Stuyvie Coleman ’21 seeks to bring hope and healing to students struggling with addiction and mental health. His personal quest is changing hearts and opening wallets – while saving lives.

Stuyvie Coleman

By outward appearances, Stuyvie Coleman seemed to be living a normal, cheerful life as a first-year student. He played lacrosse, cultivated friendships through Greek life and kept up his grades. But mental health and substance abuse issues followed him from high school. Like many college students his age, he needed professional help.

As a struggling student determined to conquer addiction and depression, he joined an on-campus recovery or “process” group and became a regular. With the help of the group, his off-campus therapist and outpatient treatment, Coleman returned to campus for his sophomore year sober and mentally recovering. Four years later, four of the five people who first attended the group with Coleman are sober.

But not everyone is so fortunate. Coleman wants to make it easier for more students to get the support they need.

“I feel incredibly lucky I had some really great people surrounding me to support me,” he said. “But something hit me where I realized these resources I had access to helped me stay sober while still having this incredible SMU experience, and I wanted to see others have that same support and experience, too.”

Coleman set out on a mission to bring wellness resources to as many SMU students as possible. He began speaking to people who had started recovery communities around the country to learn how to build his network at SMU. He talked about wellness with as many students, alumni, faculty and administrators as would listen.

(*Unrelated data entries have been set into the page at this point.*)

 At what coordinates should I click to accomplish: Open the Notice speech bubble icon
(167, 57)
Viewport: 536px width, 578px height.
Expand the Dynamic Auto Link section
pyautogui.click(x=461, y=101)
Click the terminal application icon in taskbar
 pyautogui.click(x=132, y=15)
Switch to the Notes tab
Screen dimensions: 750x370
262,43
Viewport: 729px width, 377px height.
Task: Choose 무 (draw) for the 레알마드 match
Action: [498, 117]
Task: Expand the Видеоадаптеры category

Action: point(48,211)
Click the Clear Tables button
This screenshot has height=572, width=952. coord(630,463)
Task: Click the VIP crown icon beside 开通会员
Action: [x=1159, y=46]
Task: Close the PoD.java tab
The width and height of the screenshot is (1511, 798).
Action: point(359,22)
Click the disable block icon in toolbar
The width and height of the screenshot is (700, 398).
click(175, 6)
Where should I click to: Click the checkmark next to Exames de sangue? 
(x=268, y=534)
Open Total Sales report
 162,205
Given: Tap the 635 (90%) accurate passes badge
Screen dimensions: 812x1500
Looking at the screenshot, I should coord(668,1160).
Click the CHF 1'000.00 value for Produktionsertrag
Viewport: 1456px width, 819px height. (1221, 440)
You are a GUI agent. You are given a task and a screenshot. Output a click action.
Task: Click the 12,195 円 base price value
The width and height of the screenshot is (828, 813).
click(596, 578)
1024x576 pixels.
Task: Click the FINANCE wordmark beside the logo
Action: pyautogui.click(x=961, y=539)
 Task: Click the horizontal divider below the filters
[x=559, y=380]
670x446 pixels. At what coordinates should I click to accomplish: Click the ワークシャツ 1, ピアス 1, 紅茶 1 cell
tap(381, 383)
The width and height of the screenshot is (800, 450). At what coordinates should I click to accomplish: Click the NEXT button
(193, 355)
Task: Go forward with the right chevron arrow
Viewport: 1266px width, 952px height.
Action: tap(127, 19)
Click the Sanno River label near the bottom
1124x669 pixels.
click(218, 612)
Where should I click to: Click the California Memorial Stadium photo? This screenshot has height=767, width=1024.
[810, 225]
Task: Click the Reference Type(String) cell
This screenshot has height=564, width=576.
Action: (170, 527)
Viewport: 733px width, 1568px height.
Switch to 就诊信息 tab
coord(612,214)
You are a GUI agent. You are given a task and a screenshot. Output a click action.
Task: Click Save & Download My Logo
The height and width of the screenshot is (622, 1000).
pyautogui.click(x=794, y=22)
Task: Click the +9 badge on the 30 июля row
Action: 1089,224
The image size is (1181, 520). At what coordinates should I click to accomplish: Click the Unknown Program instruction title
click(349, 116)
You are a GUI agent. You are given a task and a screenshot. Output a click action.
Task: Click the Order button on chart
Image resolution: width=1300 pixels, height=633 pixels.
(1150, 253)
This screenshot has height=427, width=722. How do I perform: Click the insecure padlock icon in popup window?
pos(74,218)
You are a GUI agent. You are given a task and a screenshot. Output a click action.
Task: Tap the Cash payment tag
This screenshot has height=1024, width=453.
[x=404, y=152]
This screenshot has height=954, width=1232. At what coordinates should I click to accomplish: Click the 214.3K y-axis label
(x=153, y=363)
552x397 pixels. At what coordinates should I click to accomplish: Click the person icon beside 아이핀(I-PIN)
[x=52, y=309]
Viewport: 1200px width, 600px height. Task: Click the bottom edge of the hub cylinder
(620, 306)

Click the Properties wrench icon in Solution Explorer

Eventually he connected with Brandon Starr, SMU director of development for university programs. The two came up with the idea to start an endowment to support better wellness resources for students. In less than a year, soliciting only from Coleman’s personal network, the endowment raised $200,000 from more than 50 individual donors.

Investment proceeds from the fund will first be used to make it easier for students to receive ongoing counseling. Currently, SMU offers up to eight counseling sessions free to students, regardless of insurance. It’s a good start, but any additional help comes from outside professionals, for a fee. For some students, that help can be cost-prohibitive. That’s where the new resources can make a difference.

As awareness and support for those struggling with mental health and addiction has grown at SMU – thanks in part to Coleman’s efforts – so has the process group. Attendance exploded to more than 50 men, and a separate women’s group was started.

For his efforts, Coleman received the John L. Freehafer Memorial Award in 2020, given to students who make a profound impact on people, student life or student activities. He graduated in 2021 with a degree in markets and culture and took a job with J.P. Morgan in their private bank.

Dean Rider and Stuyvie Coleman

As an alumnus, he continues to push for student wellness at SMU, working with staff and fellow donors to make his dream a reality. Coleman hopes with increased support and even more funds, SMU could hire additional counselors and expand its mental health offerings and support. Ultimately, his goals include destigmatizing wellness and making it an everyday consideration. Ideally, addressing mental health would be as ordinary as going to the dentist.

Mindy Sutton, SMU associate vice president for student affairs and dean of students, describes Stuyvie Coleman as “a force of nature. He is very ambitious. I have appreciated his support and enthusiasm. He keeps us moving.”